Но те времена давно минули, и сейчас сад Деметры располагался посреди пустыни.
Богиня плодородия не очень любила смертных, поэтому все, кто пытался рубить деревья в чудесном оазисе, превращались в верблюдов. Впрочем, гигантские лабиринты посреди пустыни настораживали бедуинов и караванщиков и они старались не соваться внутрь без особой нужды — чувствовали, что ничем хорошим это не кончится.
Аид тоже чувствовал, что не кончится, но не видел другого выхода. Если кто-то и мог помочь Персефоне с разрушительной силой весны, если кто-то и мог понять, что эта сила — измененная, искалеченная сила — сотворила с Подземным миром, то только тот, кто знал Персефону с самого детства.

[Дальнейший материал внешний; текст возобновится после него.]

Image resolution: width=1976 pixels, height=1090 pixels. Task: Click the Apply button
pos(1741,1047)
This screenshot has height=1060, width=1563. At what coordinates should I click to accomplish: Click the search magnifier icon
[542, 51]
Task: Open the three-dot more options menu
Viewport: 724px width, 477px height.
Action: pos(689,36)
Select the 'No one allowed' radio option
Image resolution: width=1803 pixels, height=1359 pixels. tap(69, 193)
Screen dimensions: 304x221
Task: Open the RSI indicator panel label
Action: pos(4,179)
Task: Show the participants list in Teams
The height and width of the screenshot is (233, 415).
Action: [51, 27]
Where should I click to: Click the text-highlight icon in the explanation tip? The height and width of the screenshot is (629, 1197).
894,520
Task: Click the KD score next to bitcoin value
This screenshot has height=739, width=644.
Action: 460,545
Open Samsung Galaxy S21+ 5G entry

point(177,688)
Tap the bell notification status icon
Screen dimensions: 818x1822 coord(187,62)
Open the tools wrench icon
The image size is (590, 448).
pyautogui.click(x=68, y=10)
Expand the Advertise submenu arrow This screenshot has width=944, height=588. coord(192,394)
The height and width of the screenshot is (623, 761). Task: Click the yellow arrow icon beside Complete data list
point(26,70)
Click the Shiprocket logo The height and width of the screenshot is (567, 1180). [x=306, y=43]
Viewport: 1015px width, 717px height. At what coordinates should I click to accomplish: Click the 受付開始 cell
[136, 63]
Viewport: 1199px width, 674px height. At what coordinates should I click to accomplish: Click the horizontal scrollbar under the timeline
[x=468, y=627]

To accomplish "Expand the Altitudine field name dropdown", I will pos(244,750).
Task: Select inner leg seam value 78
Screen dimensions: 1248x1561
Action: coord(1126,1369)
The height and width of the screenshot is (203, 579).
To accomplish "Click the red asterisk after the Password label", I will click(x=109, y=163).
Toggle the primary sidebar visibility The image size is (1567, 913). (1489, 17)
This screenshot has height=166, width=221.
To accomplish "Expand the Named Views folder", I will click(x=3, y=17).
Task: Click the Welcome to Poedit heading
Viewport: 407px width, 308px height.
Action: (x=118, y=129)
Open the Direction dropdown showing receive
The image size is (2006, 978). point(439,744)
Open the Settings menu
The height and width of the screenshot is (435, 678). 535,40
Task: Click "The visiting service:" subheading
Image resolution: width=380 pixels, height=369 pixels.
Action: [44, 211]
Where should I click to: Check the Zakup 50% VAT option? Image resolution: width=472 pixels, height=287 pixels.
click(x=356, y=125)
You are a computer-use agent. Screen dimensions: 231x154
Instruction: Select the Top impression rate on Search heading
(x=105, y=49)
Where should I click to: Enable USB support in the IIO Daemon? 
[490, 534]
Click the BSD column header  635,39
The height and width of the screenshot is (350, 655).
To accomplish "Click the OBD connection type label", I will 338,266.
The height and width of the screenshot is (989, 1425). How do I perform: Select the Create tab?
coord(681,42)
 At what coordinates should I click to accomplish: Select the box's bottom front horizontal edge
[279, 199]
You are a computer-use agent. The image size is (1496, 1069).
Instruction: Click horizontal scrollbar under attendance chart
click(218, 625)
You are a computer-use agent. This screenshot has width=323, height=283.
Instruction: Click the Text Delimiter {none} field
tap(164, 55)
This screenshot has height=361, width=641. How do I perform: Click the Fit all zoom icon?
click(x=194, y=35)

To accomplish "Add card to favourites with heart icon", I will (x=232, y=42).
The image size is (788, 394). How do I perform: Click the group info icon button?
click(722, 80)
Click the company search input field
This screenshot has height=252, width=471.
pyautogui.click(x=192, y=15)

Потому, что всего Аидового чутья хватало только на то, чтобы ощутить — что-то не ладно — но разобраться в деталях ему не удавалось.
…Деметра совершенно не изменилась — все та же невысокая пухлая фигурка, все те же собранные в простую прическу каштановые волосы, такой же коричневый, испачканный землей балахон, все то же настороженно-брезгливое выражение на лице. Все те же пугливые нимфочки в свите.